On Mon, Jun 14, 2021 at 12:02 AM Jeff Law via Gcc <gcc@gcc.gnu.org> wrote:
>
>
>
> On 6/9/2021 5:48 AM, Aldy Hernandez wrote:
> > Hi Jeff.  Hi folks.
> >
> > What started as a foray into severing the old (forward) threader's
> > dependency on evrp, turned into a rewrite of the backwards threader
> > code.  I'd like to discuss the possibility of replacing the current
> > backwards threader with a new one that gets far more threads and can
> > potentially subsume all threaders in the future.
> >
> > I won't include code here, as it will just detract from the high level
> > discussion.  But if it helps, I could post what I have, which just
> > needs some cleanups and porting to the latest trunk changes Andrew has
> > made.
> >
> > Currently the backwards threader works by traversing DEF chains
> > through PHIs leading to possible paths that start in a constant. When
> > such a path is found, it is checked to see if it is profitable, and if
> > so, the constant path is threaded.  The current implementation is
> > rather limited since backwards paths must end in a constant.  For
> > example, the backwards threader can't get any of the tests in
> > gcc.dg/tree-ssa/ssa-thread-14.c:
> >
> >   if (a && b)
> >     foo ();
> >   if (!b && c)
> >     bar ();
> >
> > etc.
> Right.  And these kinds of cases are particularly interesting to capture
> -- not only do you remove the runtime test/compare, all the setup code
> usually dies as well.  I can't remember who, but someone added some bits
> to detect these cases in DOM a while back and while the number of
> additional jumps threaded wasn't great, the overall impact was much
> better than we initially realized.   Instead of allowign removal of a
> single compare/branch, it typically allowed removal of a chain of
> logicals that fed the conditional.
>
> >
> > After my refactoring patches to the threading code, it is now possible
> > to drop in an alternate implementation that shares the profitability
> > code (is this path profitable?), the jump registry, and the actual
> > jump threading code.  I have leveraged this to write a ranger-based
> > threader that gets every single thread the current code gets, plus
> > 90-130% more.
> Sweet.
>
> >
> > Here are the details from the branch, which should be very similar to
> > trunk.  I'm presenting the branch numbers because they contain
> > Andrew's upcoming relational query which significantly juices up the
> > results.
> Yea, I'm not surprised that the relational query helps significantly
> here.  And I'm not surprised that we can do much better with the
> backwards threader with a rewrite.
>
> Much of the ranger design was with the idea behind using it in the
> backwards jump threader in mind.  Backwards threading is, IMHO, a much
> better way to think about the problem.  THe backwards threader also has
> a much stronger region copier -- so we don't have to live with the
> various limitations of the old jump threading approach.
>
>
>
> >
> > New threader:
> >          ethread:65043    (+3.06%)
> >          dom:32450      (-13.3%)
> >          backwards threader:72482   (+89.6%)

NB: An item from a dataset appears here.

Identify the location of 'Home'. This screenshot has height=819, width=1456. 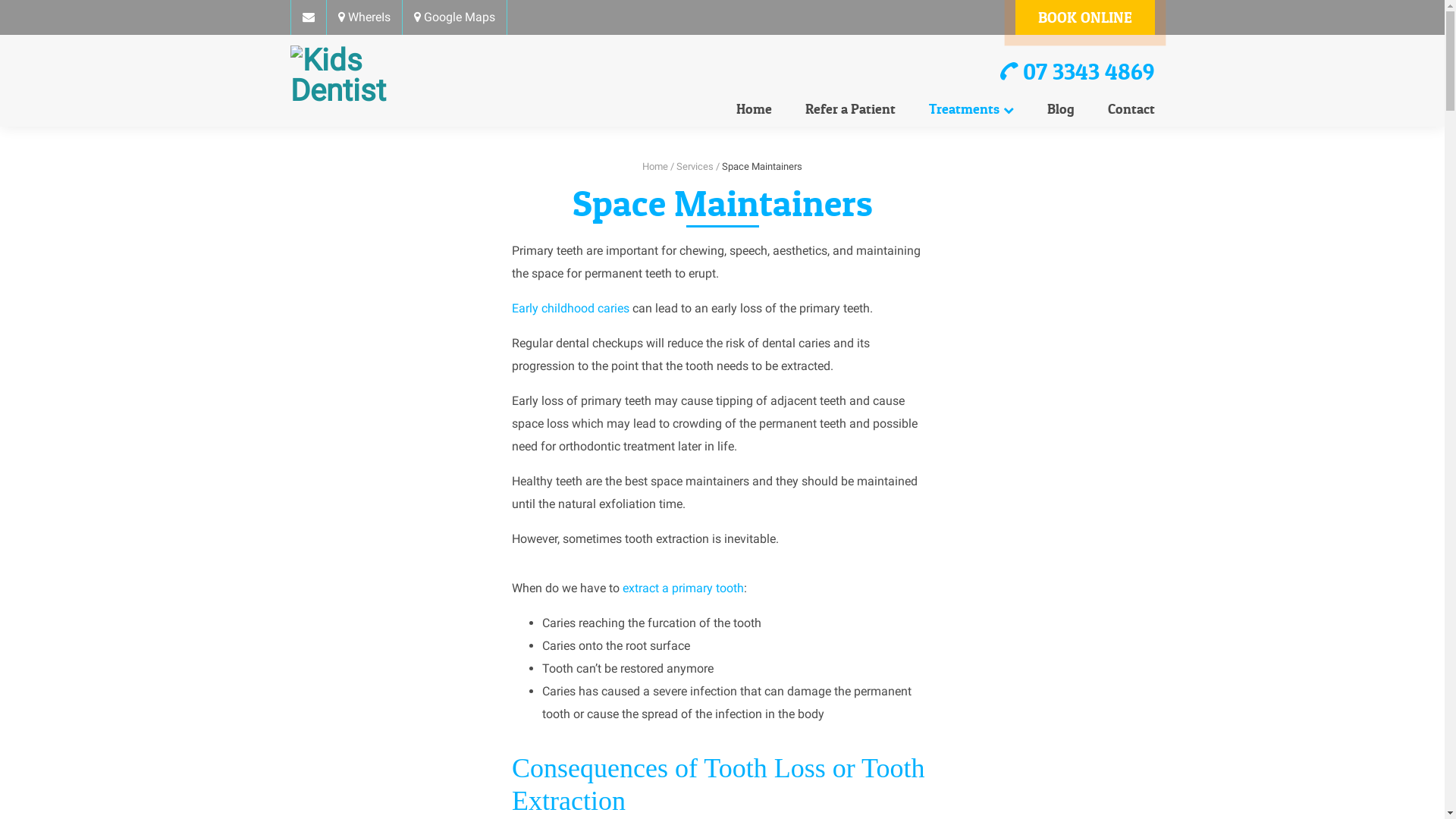
(753, 108).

> >          vrp:40532      (-30.7%)
> >   Total threaded:  210507 (+6.70%)
> >
> > This means that the new code gets 89.6% more jump threading
> > opportunities than the code I want to replace.  In doing so, it
> > reduces the amount of DOM threading opportunities by 13.3% and by
> > 30.7% from the VRP jump threader.  The total  improvement across the
> > jump threading opportunities in the compiler is 6.70%.

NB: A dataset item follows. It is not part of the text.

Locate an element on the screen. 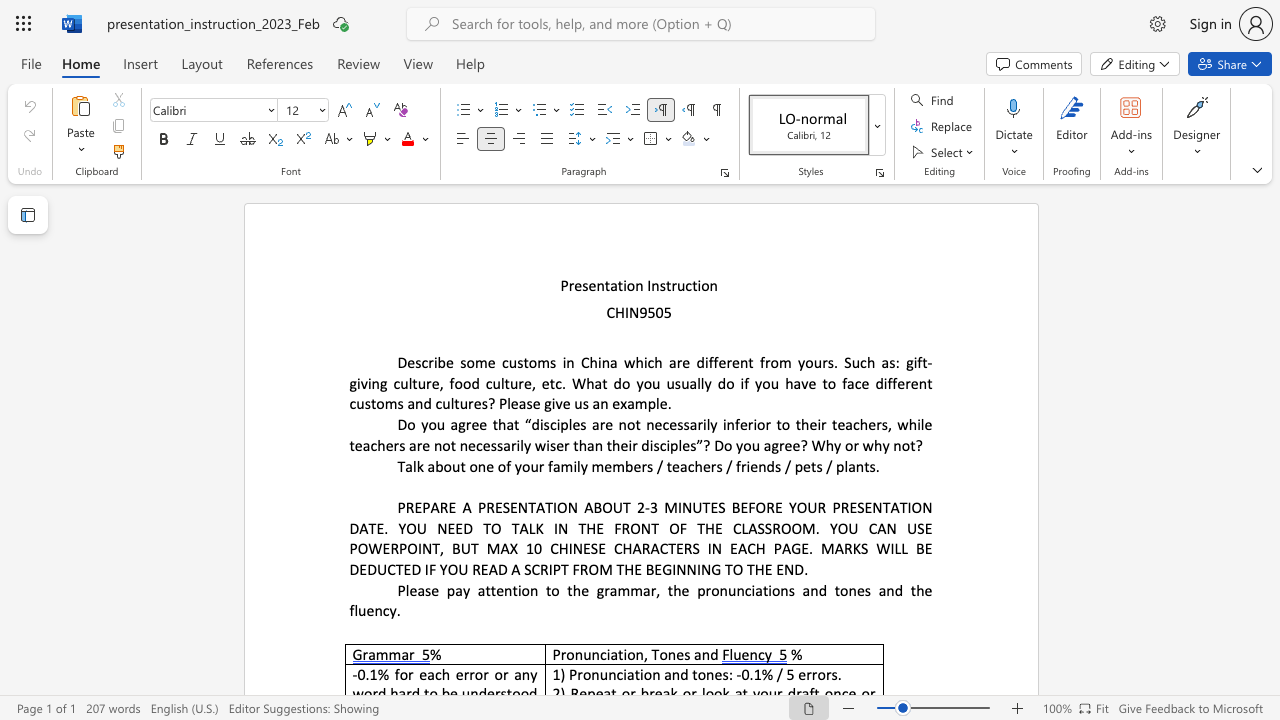 Image resolution: width=1280 pixels, height=720 pixels. the subset text "ciati" within the text "Pronunciation," is located at coordinates (599, 654).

> This looks good at first glance.  It's worth noting that the backwards
> threader runs before the others, so, yea, as it captures more stuff I
> would expect DOM/VRP to capture fewer things.    It would be interesting
> to know the breakdown of things caught by VRP1/VRP2 and how much of that
> is secondary opportunities that are only appearing because we've done a
> better job earlier.
>
> And just to be clear, I expect that we're going to leave some of those
> secondary opportunities on the table -- we just don't want it to be too
> many :-)  When I last looked at this my sense was wiring the backwards
> threader and ranger together should be enough to subsume VRP1/VRP2 jump
> threading.
>
> >
> > However, these are pessimistic numbers...
> >
> > I have noticed that some of the threading opportunities that DOM and
> > VRP now get are not because they're smarter, but because they're
> > picking up opportunities that the new code exposes.  I experimented
> > with running an iterative threader, and then seeing what VRP and DOM
> > could actually get.  This is too expensive to do in real life, but it
> > at least shows what the effect of the new code is on DOM/VRP's abilities:
> >
> >   Iterative threader:
> >     ethread:65043    (+3.06%)
> >     dom:31170    (-16.7%)
> >         thread:86717    (+127%)
> >         vrp:33851    (-42.2%)
> >   Total threaded:  216781 (+9.90%)
> >
> > This means that the new code not only gets 127% more cases, but it
> > reduces the DOM and VRP opportunities considerably (16.7% and 42.2%
> > respectively).   The end result is that we have the possibility of
> > getting almost 10% more jump threading opportunities in the entire
> > compilation run.
> >
> > (Note that the new code gets even more opportunities, but I'm only
> > reporting the profitable ones that made it all the way through to the
> > threader backend, and actually eliminated a branch.)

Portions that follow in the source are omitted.